• [EXERCISE DIRECTIONS]
Look below for the line that has "Viewport: 665px width, 487px"; output exactly from it through the line that has "Given: Select the Seconds tile showing 21", and leave the pictures out.

START INFORMATION SHOWN

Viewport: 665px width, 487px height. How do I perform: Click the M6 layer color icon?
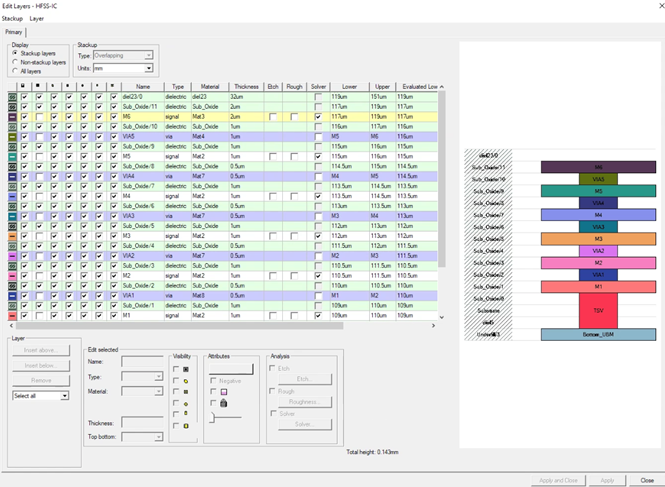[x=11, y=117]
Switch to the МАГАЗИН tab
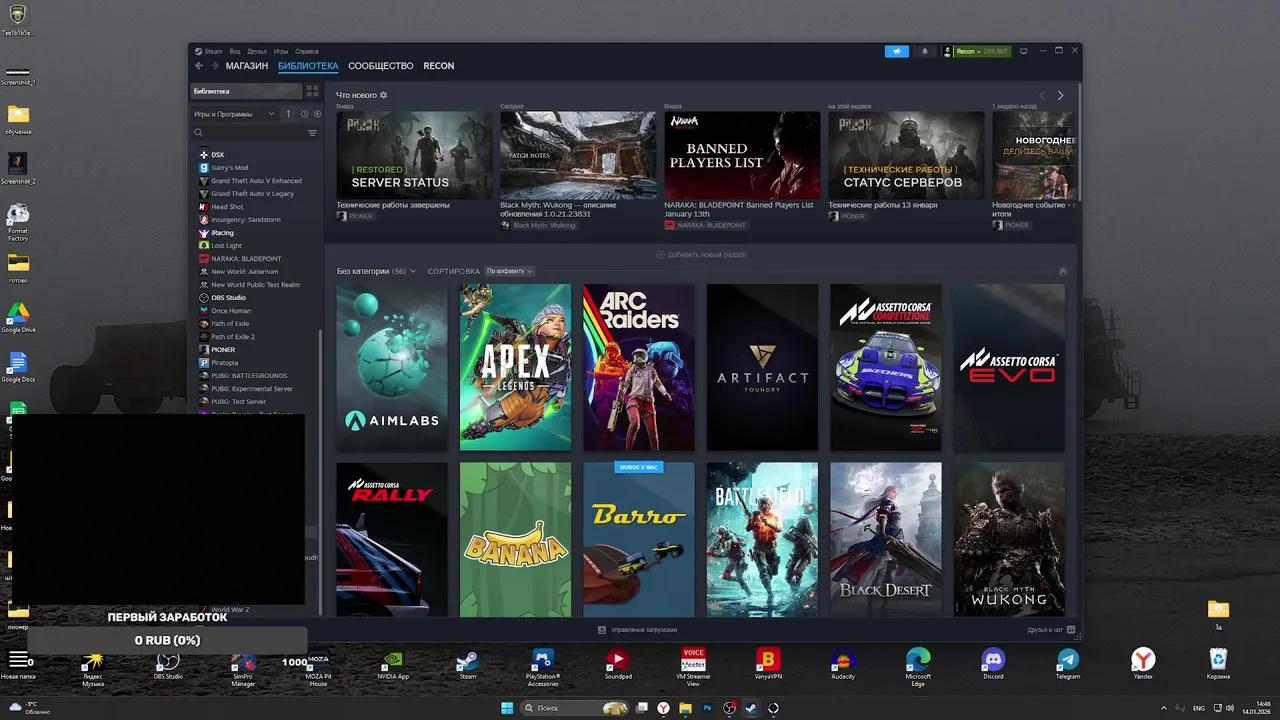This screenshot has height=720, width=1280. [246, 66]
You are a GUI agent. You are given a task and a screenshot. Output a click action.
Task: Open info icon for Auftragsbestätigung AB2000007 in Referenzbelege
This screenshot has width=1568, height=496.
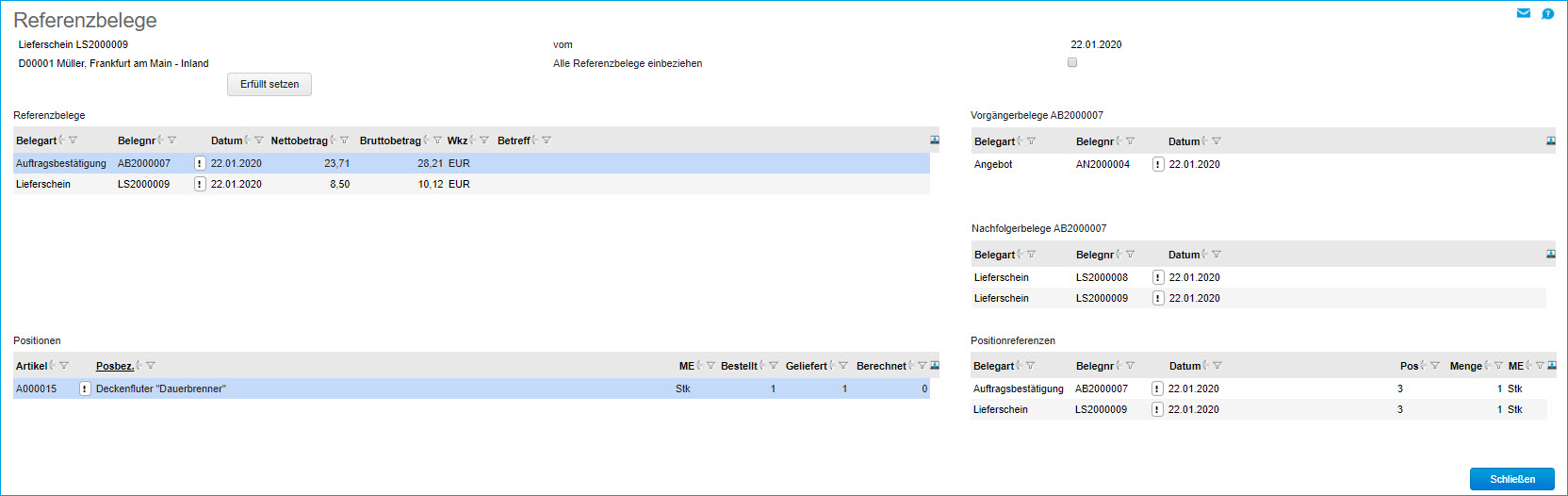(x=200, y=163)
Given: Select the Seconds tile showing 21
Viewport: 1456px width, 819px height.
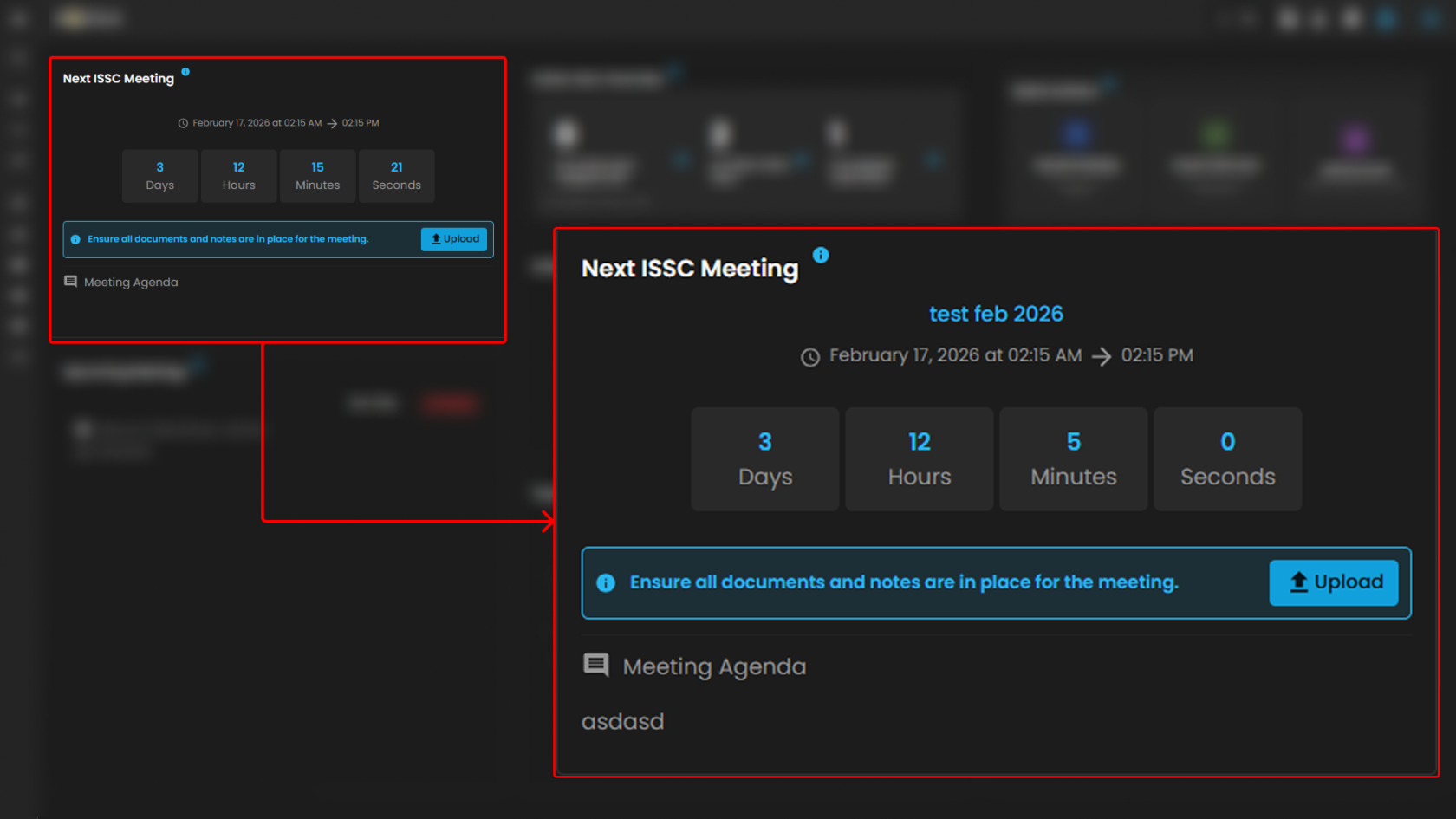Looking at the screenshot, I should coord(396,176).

END INFORMATION SHOWN
START INFORMATION SHOWN

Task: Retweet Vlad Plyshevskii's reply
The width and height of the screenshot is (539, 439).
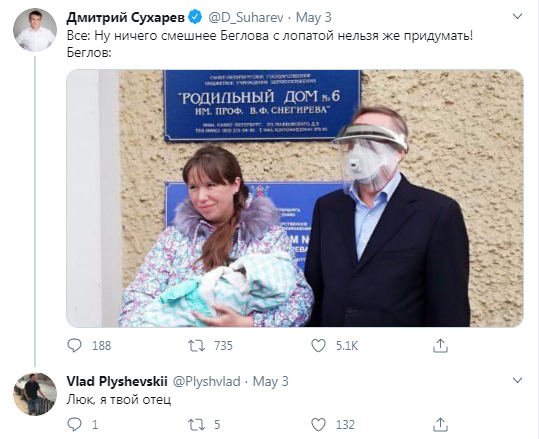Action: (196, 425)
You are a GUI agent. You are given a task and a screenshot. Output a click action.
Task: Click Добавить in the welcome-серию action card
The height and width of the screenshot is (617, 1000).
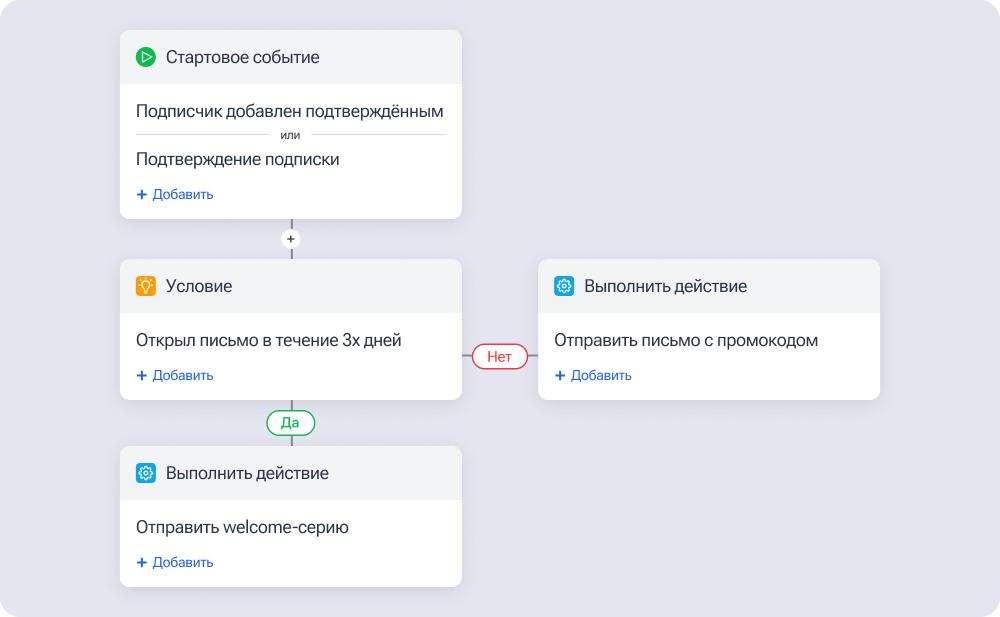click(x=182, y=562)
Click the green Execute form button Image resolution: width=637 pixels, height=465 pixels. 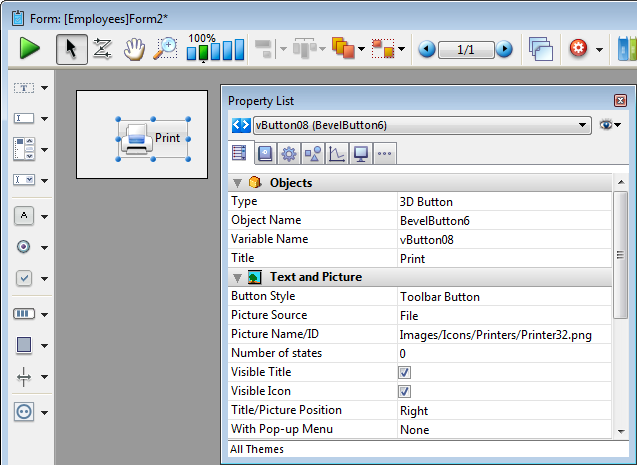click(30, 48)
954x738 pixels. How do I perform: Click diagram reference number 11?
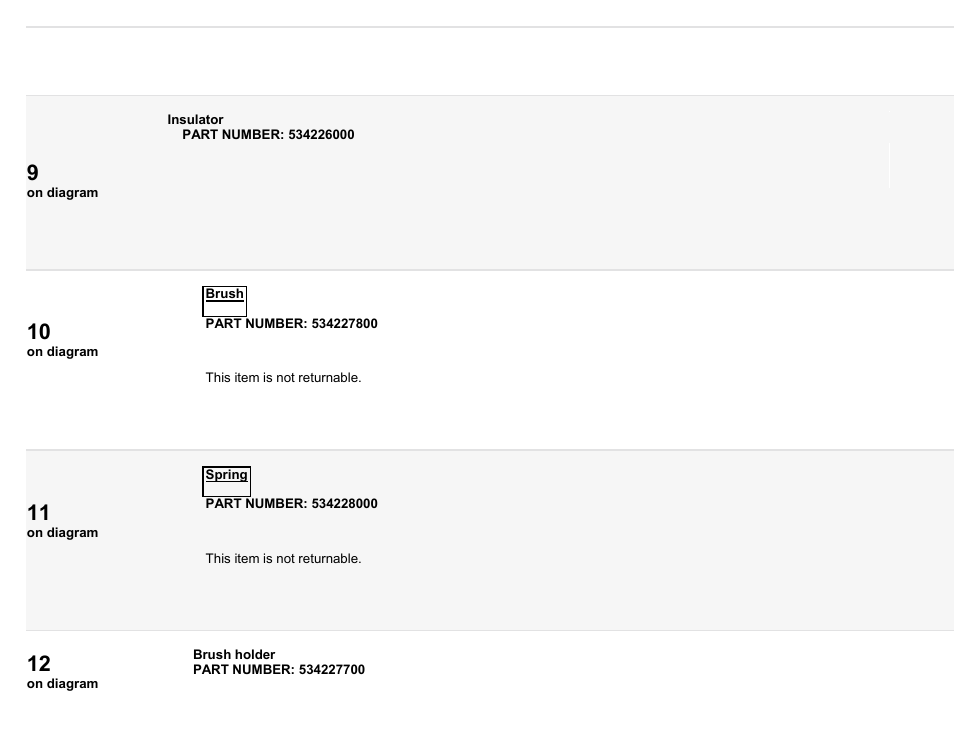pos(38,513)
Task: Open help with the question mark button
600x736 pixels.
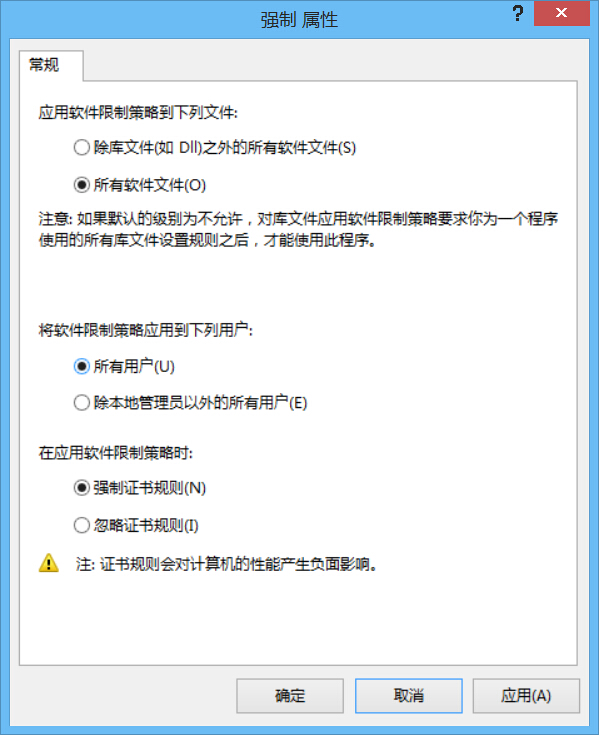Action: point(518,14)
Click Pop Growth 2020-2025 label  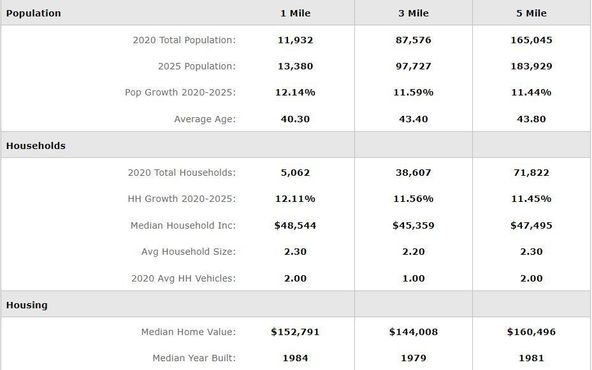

END INFORMATION SHOWN

• [WRITTEN SOLUTION]
Viewport: 665px width, 487px height. How do I perform: Click the M6 layer color icon?
[x=11, y=117]
Switch to the МАГАЗИН tab
This screenshot has height=720, width=1280. [246, 66]
You are a GUI agent. You are given a task and a screenshot. Output a click action.
Task: Open info icon for Auftragsbestätigung AB2000007 in Referenzbelege
This screenshot has width=1568, height=496.
(x=200, y=163)
Given: Select the Seconds tile showing 21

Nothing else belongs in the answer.